Bottom Line: Sequential whole blood samples from DENV infected patients in Jakarta were profiled using affymetrix microarrays, which were analysed using principal component analysis, limma, gene set analysis, and weighted gene co-expression network analysis.Clinical diagnosis (according to the WHO classification) does not associate with differential gene expression.Overall, we see a shift in the transcriptome from immunity and inflammation to repair and recovery during the course of a DENV infection.

View Article: PubMed Central - PubMed

Affiliation: Department of Viroscience, Erasmus Medical Center, Rotterdam, The Netherlands.

ABSTRACT

Background: Dengue virus (DENV) infection causes viral haemorrhagic fever that is characterized by extensive activation of the immune system. The aim of this study is to investigate the kinetics of the transcriptome signature changes during the course of disease and the association of genes in these signatures with clinical parameters.

Methodology/principle findings: Sequential whole blood samples from DENV infected patients in Jakarta were profiled using affymetrix microarrays, which were analysed using principal component analysis, limma, gene set analysis, and weighted gene co-expression network analysis. We show that time since onset of disease, but not diagnosis, has a large impact on the blood transcriptome of patients with non-severe dengue. Clinical diagnosis (according to the WHO classification) does not associate with differential gene expression. Network analysis however, indicated that the clinical markers platelet count, fibrinogen, albumin, IV fluid distributed per day and liver enzymes SGOT and SGPT strongly correlate with gene modules that are enriched for genes involved in the immune response. Overall, we see a shift in the transcriptome from immunity and inflammation to repair and recovery during the course of a DENV infection.

Conclusions/significance: Time since onset of disease associates with the shift in transcriptome signatures from immunity and inflammation to cell cycle and repair mechanisms in patients with non-severe dengue.
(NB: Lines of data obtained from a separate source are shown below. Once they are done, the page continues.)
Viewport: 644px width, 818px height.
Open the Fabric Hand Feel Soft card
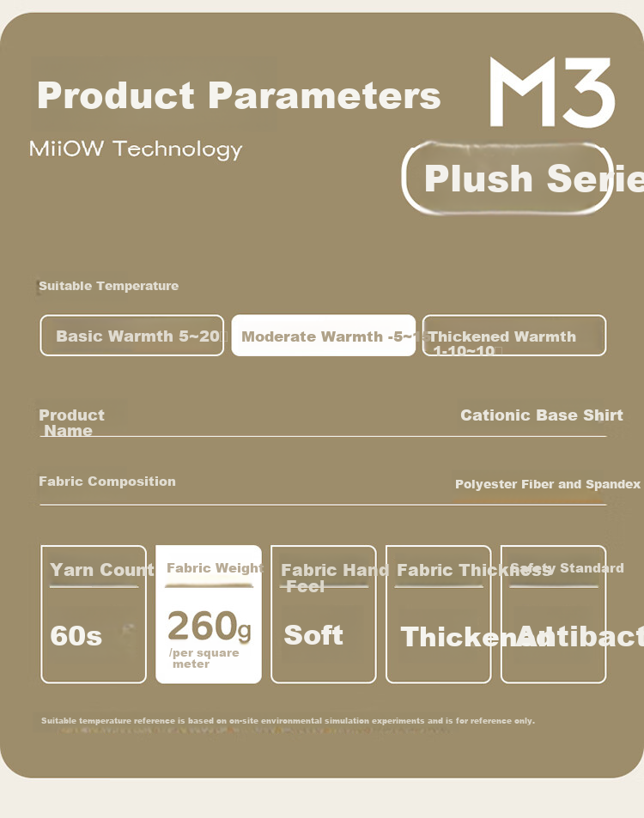pyautogui.click(x=324, y=614)
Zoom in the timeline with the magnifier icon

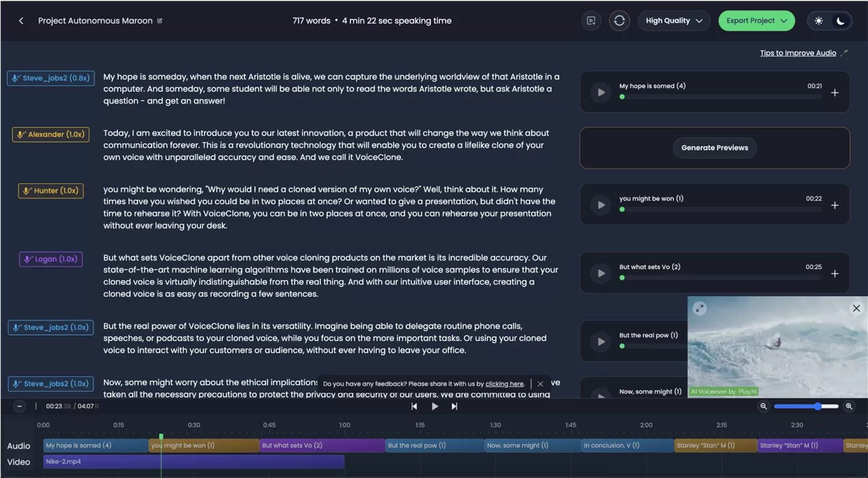pos(849,406)
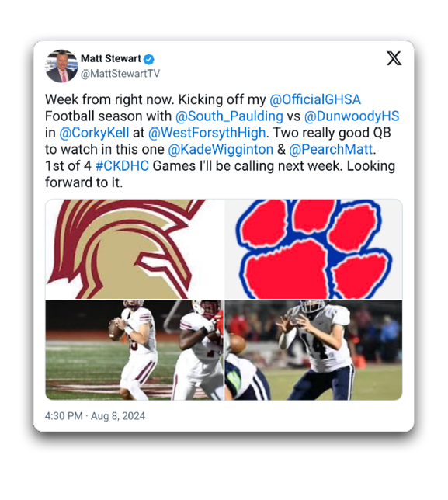Click the X logo icon
Screen dimensions: 448x500
394,58
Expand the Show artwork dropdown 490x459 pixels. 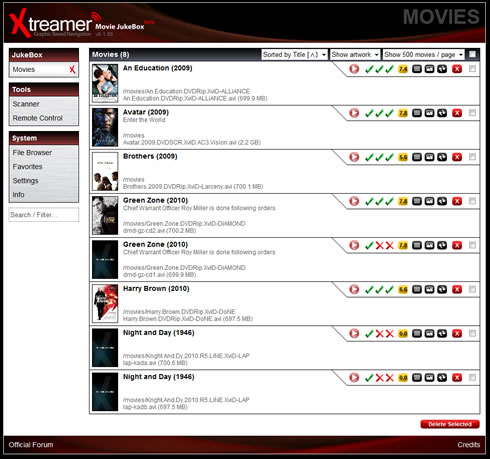[355, 54]
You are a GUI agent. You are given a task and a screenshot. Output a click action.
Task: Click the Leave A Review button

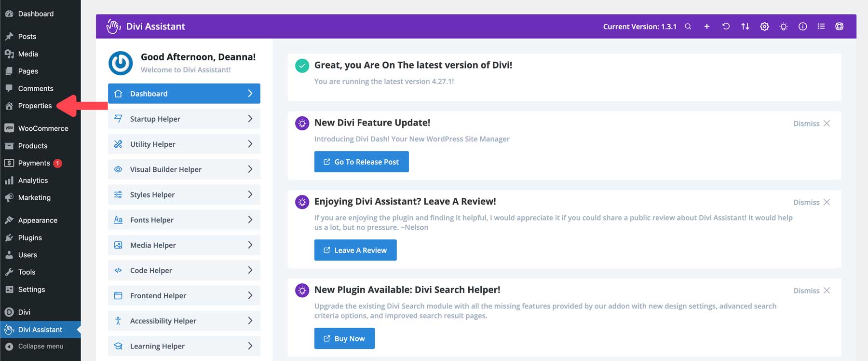point(355,250)
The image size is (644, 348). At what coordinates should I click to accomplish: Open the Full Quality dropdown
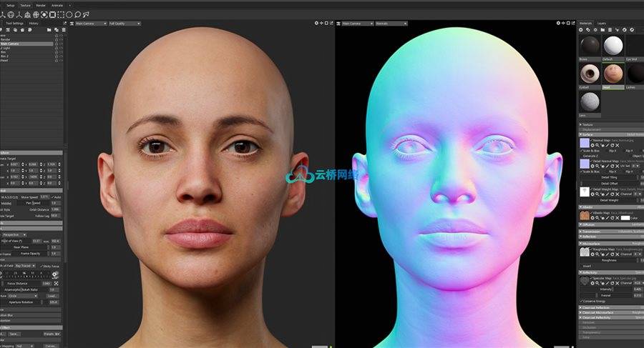122,23
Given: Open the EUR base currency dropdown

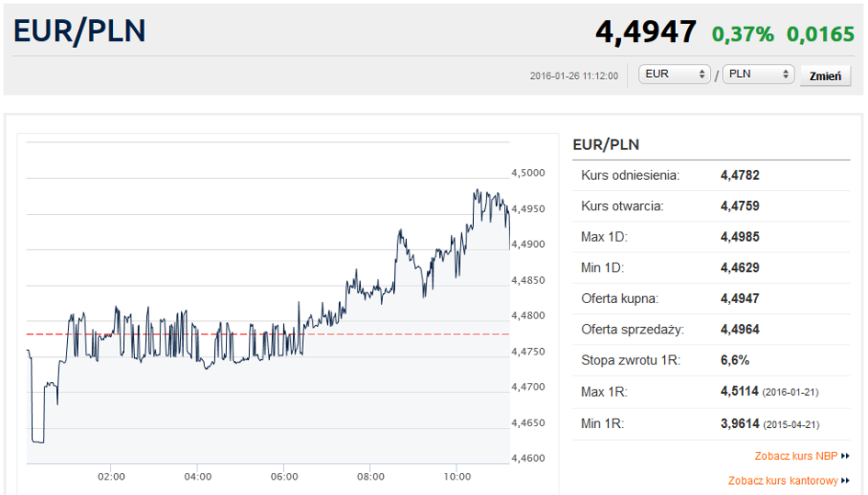Looking at the screenshot, I should point(673,74).
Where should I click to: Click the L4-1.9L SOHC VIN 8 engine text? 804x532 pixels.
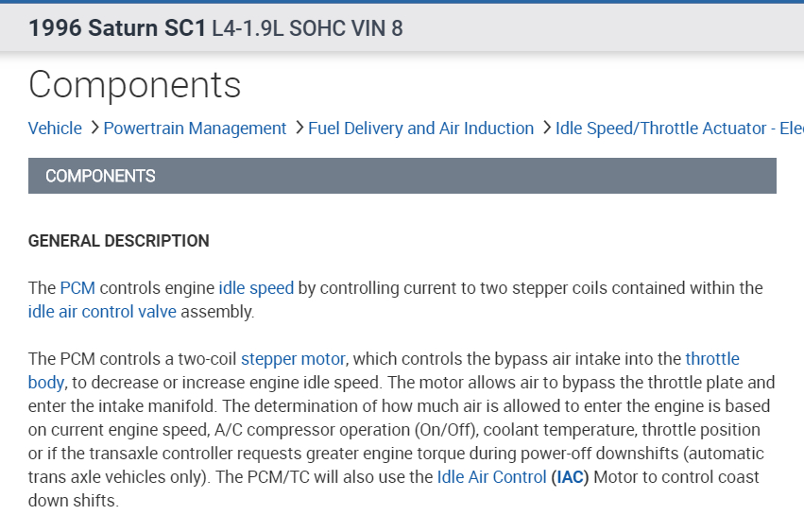tap(307, 28)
The strong association of time with blood transcriptome changes hampers both the discovery as well as the potential application of biomarkers in dengue. However, we identified gene expression modules that associate with key clinical parameters of dengue that reflect the systemic activity of disease during the course of infection. The expression level of these gene modules may support earlier detection of disease progression as well as clinical management of dengue.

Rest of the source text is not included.